Under Turner, Spy Business Is Not What It Was
Washington Post, October 30, 1977, Section 4, page 4

    WASHINGTON—In the next two weeks, a special committee of the United States intelligence officials will put the final touches on a 60-page executive order for President Carter's signature. The document, its framers claim, will streamline American intelligence gathering, analysis and counterespionage, end bureaucratic bickering between the intelligence branches, protect the civil rights of citizens, save money—as one senior official wearily put it—"prepare a balanced meal for a family of four."
    The remark was understandable. Mr. Carter entered office at a bad time for the intelligence agencies, buffeted by unremitting criticism and disclosures of past abuses, demoralized by internal disorder and revelations of squabbling and confused about their mission. Though ultimately the executive order outlining the reorganization the President promised will be a bridge until Congress adopts formal legal charters setting out the mission and limitations of each agency, the bridge could be a long one. In the interval, President Carter's executive order will be the agencies' law.
    What is known about the order and about the intelligence politicking that led up to it confirms that though Adm. Stansfield Turner, director of Central Intelligence, has not been named intelligence czar, a great deal of power—though perhaps not enough to correct the inefficiencies of the past—has been concentrated in his hands. But inefficiencies were not the only issue, and top intelligence hands also say that, for a variety of reasons, there are enough checks and balances to govern the power concentration.
    One is the fact that Congress is in fact moving, albeit slowly, on a formal charter. Senator Warren D. Huddleston, Democrat of Kentucky who chairs a subcommittee of the Senate Select Committee on Intelligence that is preparing the legislative proposals, said his group was introducing the necessary bills this year.
    Even if the intelligence legislation was introduced before Congress recesses for its Christmas break, however, there is no telling how much time would elapse before final passage. Meanwhile, there are other de facto forces that may act to control abuse. The Federal Bureau of Investigation is still under investigation in connection with burglaries committed in domestic intelligence cases, and a former agent has been indicted. Attorney General Griffen B. Bell has said he will announce shortly whether he will ask a grand jury for an indictment of former Central Intelligence Director Richard Helms on charges of perjury. The example of such prosecutions, many believe, act as a deterrent in the absence of new law.
    Then there is the executive order. Its final language is still secret, but here are some major points.

Admiral Turner

    The order, last discussed at a meeting last Friday, was not arrived at without trauma. Admiral Turner, a ruddy, veteran Naval officer who was in the same Annapolis graduating class as Mr.

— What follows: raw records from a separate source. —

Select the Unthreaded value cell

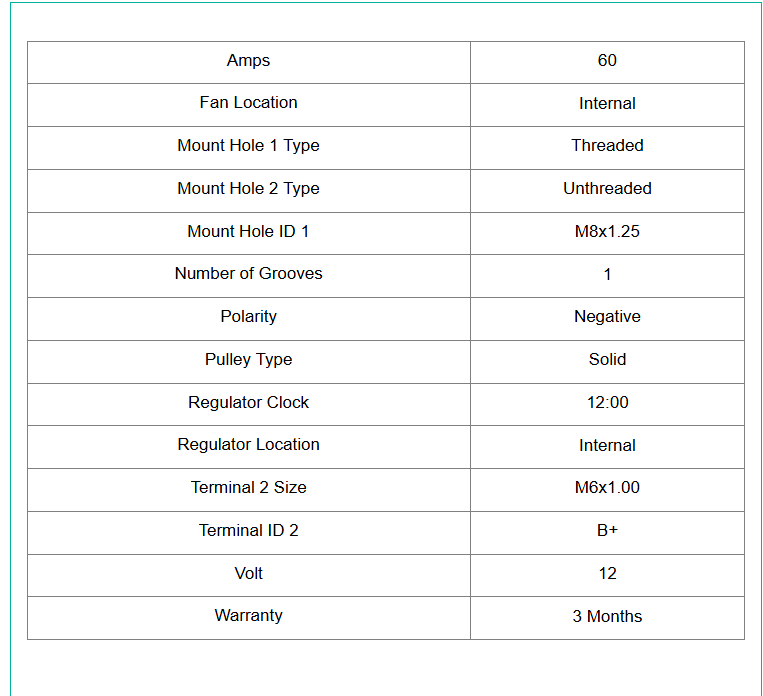pos(607,189)
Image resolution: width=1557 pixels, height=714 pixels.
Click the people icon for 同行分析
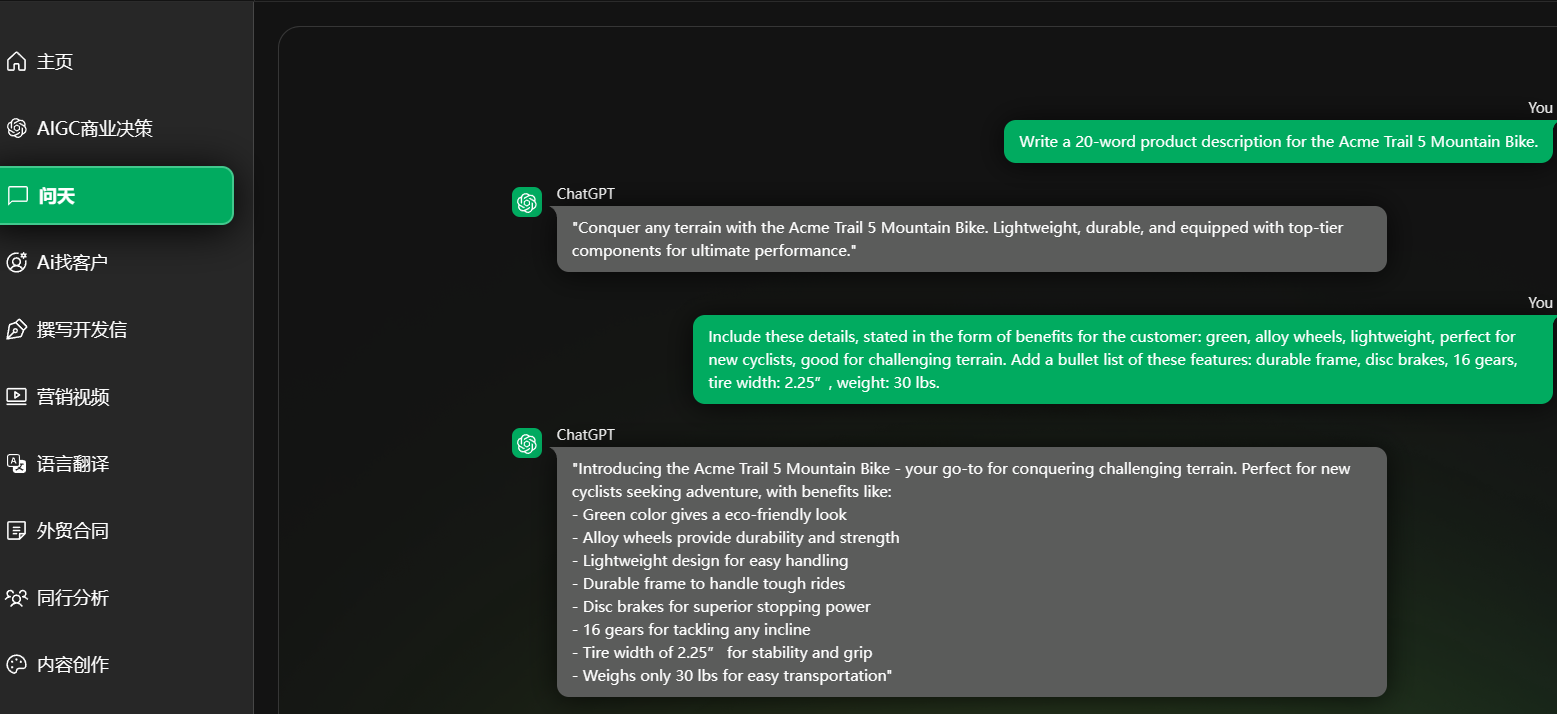[16, 598]

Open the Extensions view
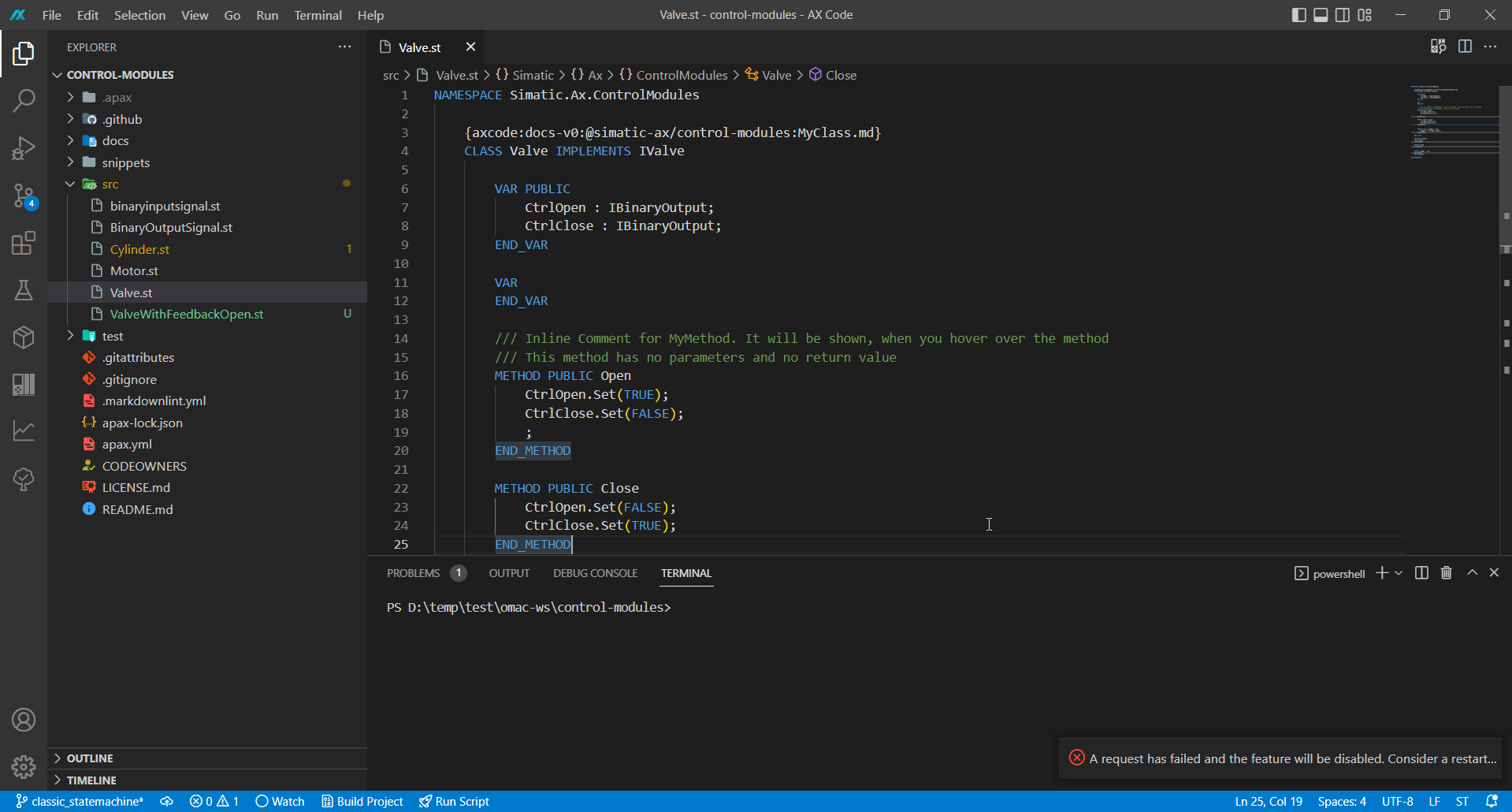pos(24,244)
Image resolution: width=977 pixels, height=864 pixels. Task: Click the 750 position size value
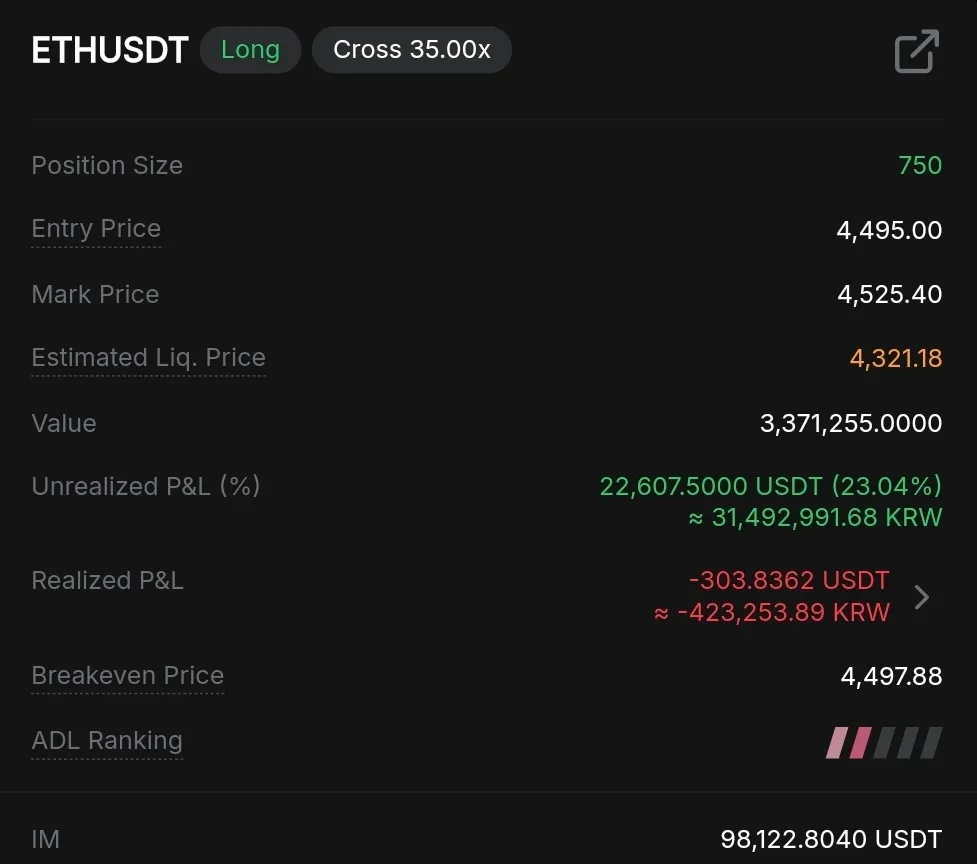(x=920, y=165)
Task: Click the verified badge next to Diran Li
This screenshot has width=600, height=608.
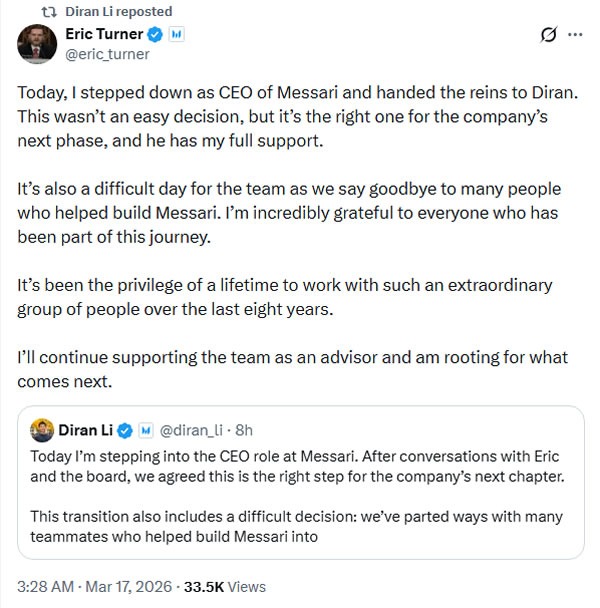Action: (x=126, y=430)
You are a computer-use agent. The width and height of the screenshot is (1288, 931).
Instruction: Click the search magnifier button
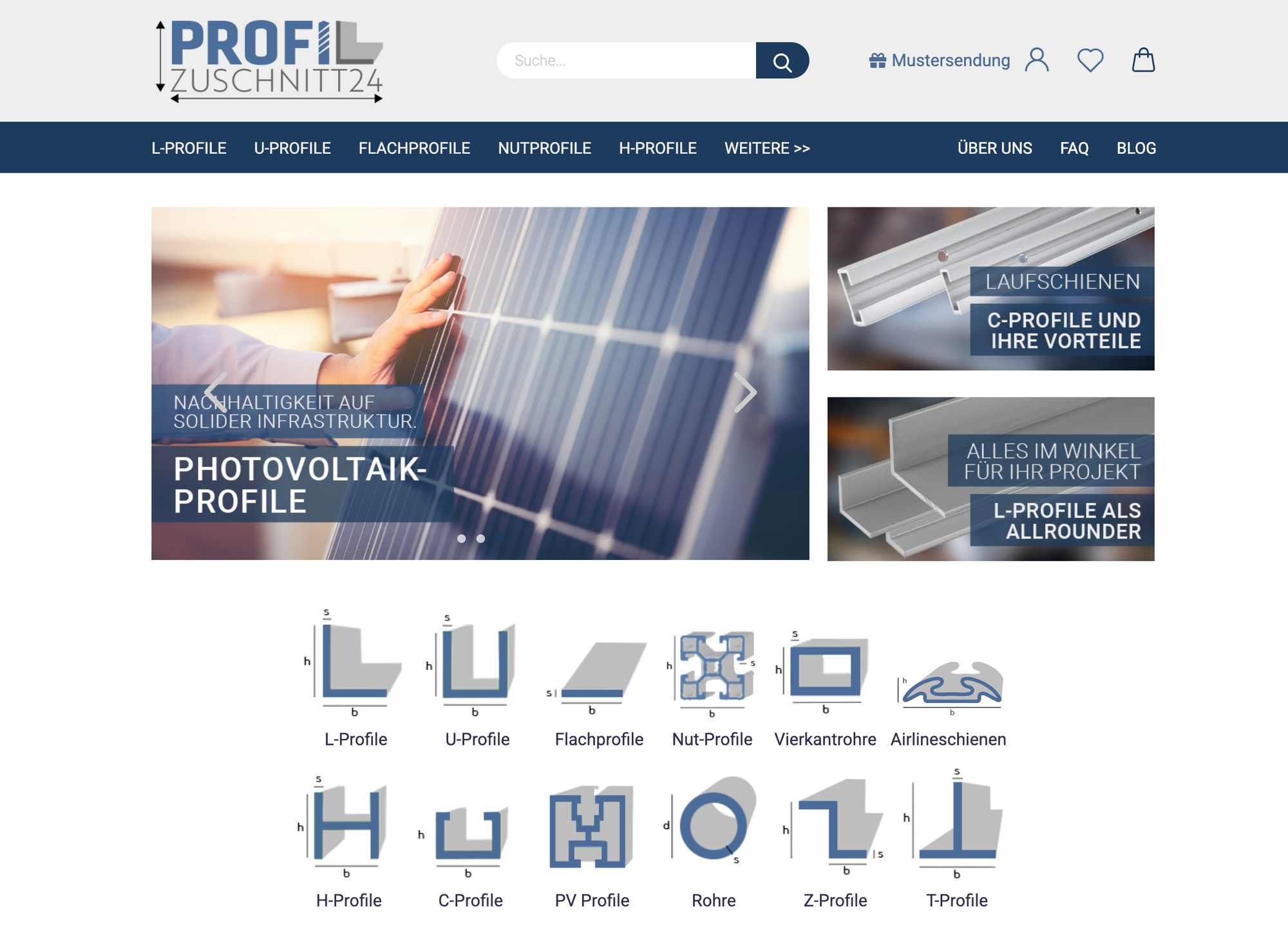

Carter, became director of Central Intelligence when the creation of an all powerful chief of intelligence who would have broad powers to direct the activities of the various agencies was being considered.
    The admiral moved briskly to establish his position, catering to Cabinet members, listening carefully to the Senate committee, and meeting regularly and privately with the President. There is no doubt he stepped on some bureaucratic toes. In late June, fighting between the Admiral, as he likes to be called, and Harold Brown, the Secretary of Defense, became public knowledge.
    In August, Mr. Carter backed his man. He gave Admiral Turner the power to decide on the final budget for the intelligence agencies. Prior to that the decision was made by a committee. The admiral was not unmindful of his gain. "He who has the budget, has the golden rule," he is known to say.
    Substantively, he isn't wrong. In Washington, veto over budget is substantial control. In Admiral Turner's case, it means that he can halt a program a component agency is pressing for, or nurture a program he himself is pressing for even if the money goes to the Department of Defense.
    But there is an equally potent authority, that the Admiral has not gained. It is the right to hire and fire officials in such powerful agencies as the National Reconnaissance Office, the National Security Agency and the agencies that come under the Secretary of Defense. The man who can hire and fire forms a network of officials dependent upon and beholden to him in agencies where he nominally has no direct power. When the executive order is made public, apparently it will be impossible to detect whether Admiral Turner or Secretary Brown won.
    All in all, the Admiral has come out with more power than his predecessor, William E. Colby. But all in all, he has the window dressing of a major Cabinet post without all the substance.

    Nicholas M. Horrock is a reporter in the Washington bureau of the New York Times.